- [SOURCE RECORDS]:
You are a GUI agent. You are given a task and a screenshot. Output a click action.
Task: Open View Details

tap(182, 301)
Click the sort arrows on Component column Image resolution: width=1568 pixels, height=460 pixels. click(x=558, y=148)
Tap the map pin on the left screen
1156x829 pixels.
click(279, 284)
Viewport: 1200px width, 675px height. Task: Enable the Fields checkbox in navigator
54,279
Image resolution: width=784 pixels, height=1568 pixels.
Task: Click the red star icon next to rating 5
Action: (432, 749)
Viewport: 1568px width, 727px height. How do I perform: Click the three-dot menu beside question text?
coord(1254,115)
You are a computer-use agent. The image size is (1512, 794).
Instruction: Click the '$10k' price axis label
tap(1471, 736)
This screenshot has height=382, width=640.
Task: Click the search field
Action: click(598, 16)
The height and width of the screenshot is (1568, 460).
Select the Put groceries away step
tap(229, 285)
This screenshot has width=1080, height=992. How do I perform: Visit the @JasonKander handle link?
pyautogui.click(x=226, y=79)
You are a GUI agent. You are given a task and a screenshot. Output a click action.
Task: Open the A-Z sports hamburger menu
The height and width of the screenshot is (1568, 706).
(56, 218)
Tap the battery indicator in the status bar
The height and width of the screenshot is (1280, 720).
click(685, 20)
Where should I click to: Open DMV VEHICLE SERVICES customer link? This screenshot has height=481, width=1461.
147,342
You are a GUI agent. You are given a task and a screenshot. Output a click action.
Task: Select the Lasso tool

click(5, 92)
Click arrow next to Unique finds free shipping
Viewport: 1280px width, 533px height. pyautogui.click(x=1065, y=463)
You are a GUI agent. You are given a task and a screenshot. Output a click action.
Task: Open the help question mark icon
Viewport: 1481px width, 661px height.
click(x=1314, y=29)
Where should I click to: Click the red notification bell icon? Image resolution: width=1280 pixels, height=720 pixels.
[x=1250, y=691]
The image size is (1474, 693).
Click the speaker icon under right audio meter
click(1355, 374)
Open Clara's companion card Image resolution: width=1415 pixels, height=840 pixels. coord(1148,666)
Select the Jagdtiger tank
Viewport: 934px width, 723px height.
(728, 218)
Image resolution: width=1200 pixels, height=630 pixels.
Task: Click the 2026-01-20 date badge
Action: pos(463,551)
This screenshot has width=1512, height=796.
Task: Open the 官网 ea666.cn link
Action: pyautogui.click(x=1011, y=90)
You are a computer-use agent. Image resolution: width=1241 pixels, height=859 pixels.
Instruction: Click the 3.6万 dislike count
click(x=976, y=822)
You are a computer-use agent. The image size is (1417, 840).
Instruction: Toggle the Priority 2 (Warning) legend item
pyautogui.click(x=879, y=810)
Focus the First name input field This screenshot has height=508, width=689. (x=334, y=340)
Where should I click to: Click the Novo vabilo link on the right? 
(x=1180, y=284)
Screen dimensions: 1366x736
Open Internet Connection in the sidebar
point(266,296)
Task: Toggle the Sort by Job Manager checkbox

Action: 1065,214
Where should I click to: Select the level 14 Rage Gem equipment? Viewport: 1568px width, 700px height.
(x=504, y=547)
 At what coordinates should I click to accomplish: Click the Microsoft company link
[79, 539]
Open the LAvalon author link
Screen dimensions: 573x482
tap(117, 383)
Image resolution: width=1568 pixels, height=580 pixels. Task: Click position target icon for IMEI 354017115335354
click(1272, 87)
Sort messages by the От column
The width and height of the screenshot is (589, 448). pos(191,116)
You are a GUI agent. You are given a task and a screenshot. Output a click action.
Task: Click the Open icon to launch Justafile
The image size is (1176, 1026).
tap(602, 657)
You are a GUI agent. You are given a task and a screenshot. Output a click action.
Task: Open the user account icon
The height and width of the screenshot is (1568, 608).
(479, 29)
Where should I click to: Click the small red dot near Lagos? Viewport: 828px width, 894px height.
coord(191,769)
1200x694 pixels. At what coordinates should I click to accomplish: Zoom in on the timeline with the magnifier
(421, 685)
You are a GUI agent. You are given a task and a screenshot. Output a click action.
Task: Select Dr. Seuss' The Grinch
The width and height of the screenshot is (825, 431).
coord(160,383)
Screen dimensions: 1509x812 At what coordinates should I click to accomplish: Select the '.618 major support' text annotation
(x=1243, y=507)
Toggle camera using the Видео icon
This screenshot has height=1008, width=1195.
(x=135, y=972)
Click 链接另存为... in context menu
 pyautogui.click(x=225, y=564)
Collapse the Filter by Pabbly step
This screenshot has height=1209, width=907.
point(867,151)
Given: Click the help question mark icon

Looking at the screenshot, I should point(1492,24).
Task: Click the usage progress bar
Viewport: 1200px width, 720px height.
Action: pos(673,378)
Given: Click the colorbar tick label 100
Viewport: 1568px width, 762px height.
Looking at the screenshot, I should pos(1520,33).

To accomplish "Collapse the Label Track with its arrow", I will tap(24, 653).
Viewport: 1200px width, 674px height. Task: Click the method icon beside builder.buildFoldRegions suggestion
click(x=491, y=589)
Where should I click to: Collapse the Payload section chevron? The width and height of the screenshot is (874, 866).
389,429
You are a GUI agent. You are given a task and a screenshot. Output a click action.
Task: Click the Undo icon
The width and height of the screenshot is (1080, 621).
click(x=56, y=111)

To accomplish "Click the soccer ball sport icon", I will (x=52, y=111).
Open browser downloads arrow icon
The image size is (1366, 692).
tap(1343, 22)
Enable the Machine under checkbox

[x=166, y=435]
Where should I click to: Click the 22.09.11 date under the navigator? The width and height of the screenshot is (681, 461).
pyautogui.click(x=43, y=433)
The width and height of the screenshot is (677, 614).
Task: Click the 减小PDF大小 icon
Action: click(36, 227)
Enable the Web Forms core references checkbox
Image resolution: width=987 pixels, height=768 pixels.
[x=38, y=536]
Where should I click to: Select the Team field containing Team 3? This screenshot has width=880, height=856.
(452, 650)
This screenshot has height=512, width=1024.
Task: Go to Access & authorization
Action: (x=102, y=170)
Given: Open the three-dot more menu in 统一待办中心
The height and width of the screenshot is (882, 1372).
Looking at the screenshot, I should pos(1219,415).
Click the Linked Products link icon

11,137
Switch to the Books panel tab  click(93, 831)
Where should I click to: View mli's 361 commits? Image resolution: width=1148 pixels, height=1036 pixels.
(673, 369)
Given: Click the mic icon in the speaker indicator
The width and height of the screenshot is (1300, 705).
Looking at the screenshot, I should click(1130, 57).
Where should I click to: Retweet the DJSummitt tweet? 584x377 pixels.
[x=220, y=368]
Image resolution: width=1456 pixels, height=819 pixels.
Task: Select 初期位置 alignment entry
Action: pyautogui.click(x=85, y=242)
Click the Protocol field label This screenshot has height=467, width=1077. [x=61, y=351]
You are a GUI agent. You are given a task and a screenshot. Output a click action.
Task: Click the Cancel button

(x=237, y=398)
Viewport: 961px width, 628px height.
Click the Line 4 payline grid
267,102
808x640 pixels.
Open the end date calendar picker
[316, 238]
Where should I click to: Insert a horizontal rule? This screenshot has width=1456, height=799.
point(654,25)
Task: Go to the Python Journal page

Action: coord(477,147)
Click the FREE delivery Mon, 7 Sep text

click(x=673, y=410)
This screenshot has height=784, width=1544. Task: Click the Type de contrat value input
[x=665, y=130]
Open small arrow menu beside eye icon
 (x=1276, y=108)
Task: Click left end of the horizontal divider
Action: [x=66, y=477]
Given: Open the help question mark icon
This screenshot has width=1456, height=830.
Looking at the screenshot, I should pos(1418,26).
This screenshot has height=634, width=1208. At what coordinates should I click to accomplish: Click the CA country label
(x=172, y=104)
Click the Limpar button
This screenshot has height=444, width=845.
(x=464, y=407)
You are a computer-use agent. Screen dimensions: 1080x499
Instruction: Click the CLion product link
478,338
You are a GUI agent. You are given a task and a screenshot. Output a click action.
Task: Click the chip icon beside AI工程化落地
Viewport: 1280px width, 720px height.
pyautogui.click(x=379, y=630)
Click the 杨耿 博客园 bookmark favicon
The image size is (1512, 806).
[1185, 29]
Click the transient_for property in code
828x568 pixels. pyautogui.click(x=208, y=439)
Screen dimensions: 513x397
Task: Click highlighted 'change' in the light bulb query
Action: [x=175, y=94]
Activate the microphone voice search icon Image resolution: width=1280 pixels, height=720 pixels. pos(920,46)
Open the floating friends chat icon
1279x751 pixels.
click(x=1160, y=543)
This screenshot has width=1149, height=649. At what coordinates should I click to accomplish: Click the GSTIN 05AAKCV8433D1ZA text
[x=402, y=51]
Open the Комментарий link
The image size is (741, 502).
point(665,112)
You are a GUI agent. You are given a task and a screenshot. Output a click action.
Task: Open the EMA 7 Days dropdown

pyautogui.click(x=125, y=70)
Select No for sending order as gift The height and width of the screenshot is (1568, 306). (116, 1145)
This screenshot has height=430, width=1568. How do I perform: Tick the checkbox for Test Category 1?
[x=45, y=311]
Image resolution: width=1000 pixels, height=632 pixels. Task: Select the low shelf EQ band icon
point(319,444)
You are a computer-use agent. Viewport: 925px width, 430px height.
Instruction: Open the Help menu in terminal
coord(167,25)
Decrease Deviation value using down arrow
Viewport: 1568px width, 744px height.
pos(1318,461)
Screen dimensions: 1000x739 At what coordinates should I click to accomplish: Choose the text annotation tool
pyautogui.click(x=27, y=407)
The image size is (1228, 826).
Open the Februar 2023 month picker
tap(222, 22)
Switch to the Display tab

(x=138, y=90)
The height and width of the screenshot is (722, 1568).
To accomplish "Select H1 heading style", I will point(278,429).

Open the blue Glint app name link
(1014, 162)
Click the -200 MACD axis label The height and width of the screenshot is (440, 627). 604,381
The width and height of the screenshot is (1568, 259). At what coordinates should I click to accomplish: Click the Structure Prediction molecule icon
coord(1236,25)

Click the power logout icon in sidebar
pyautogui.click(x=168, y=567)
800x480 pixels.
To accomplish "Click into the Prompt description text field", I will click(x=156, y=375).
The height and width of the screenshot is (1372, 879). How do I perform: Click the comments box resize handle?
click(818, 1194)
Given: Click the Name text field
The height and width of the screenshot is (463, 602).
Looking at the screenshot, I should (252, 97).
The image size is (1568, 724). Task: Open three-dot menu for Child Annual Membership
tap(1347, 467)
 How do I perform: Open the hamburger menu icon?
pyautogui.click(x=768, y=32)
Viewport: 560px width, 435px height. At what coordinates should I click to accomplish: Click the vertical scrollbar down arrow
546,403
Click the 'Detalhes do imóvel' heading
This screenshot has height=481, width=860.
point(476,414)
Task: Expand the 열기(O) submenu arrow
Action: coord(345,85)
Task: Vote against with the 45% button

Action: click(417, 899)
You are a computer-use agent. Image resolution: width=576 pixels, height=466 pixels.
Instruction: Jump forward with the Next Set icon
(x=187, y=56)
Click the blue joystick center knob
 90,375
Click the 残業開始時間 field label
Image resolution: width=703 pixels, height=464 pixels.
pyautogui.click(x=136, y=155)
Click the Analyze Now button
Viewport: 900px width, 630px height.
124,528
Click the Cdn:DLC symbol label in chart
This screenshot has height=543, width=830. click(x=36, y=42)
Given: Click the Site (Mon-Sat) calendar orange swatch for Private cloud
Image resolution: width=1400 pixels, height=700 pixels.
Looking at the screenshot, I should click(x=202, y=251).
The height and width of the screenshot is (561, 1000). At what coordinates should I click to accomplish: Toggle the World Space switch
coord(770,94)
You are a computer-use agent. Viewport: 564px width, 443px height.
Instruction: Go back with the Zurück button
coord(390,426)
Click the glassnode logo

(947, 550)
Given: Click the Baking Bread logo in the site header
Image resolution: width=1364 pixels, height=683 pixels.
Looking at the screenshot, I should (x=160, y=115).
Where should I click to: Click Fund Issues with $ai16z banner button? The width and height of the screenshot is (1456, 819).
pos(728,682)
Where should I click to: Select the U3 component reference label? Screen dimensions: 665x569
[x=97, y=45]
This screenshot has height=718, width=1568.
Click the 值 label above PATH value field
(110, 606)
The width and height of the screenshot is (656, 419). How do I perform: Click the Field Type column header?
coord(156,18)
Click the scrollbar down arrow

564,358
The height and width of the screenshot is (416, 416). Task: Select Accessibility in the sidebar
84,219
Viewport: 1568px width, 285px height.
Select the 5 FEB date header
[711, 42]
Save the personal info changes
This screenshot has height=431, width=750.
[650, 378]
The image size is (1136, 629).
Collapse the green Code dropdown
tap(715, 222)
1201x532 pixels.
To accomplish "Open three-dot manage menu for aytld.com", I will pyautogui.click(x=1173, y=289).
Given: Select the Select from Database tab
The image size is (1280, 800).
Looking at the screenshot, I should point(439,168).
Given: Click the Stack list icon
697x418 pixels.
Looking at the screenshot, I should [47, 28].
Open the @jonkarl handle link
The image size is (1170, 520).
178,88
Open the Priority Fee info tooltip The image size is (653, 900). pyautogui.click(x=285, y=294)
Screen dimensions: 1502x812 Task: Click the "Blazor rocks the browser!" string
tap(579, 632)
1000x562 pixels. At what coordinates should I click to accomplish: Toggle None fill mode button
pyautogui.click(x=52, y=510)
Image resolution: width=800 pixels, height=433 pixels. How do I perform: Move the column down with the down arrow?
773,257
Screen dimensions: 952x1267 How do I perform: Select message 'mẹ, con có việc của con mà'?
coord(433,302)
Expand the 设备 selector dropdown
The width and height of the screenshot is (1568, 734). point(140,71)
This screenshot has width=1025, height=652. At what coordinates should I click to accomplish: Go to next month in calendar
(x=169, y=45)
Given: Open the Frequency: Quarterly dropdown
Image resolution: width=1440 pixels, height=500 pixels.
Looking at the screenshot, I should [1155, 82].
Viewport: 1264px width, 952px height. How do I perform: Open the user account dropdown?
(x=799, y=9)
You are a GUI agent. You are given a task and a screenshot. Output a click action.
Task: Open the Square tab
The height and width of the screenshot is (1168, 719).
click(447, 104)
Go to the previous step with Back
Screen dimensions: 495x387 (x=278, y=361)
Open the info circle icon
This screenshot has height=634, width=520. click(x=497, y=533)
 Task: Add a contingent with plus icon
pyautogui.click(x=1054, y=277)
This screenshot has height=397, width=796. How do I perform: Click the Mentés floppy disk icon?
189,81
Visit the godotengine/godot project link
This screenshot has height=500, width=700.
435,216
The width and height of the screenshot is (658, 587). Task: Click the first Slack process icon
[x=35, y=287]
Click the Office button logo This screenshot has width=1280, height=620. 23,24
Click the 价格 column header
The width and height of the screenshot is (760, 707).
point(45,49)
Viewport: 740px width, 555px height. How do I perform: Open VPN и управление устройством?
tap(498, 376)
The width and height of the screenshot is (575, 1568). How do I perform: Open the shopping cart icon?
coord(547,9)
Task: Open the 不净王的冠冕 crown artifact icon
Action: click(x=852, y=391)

- [PROBLEM]:
The lines from the beginning of the records through the line containing "You are a computer-use agent. The image size is (1512, 794)." should be reproduced exactly. Include nothing else.

- [TASK RESULT]:
You are a GUI agent. You are given a task and a screenshot. Output a click action.
Task: Open View Details

tap(182, 301)
Click the sort arrows on Component column Image resolution: width=1568 pixels, height=460 pixels. click(x=558, y=148)
Tap the map pin on the left screen
1156x829 pixels.
click(279, 284)
Viewport: 1200px width, 675px height. Task: Enable the Fields checkbox in navigator
54,279
Image resolution: width=784 pixels, height=1568 pixels.
Task: Click the red star icon next to rating 5
Action: (432, 749)
Viewport: 1568px width, 727px height. How do I perform: Click the three-dot menu beside question text?
coord(1254,115)
You are a computer-use agent. The image size is (1512, 794).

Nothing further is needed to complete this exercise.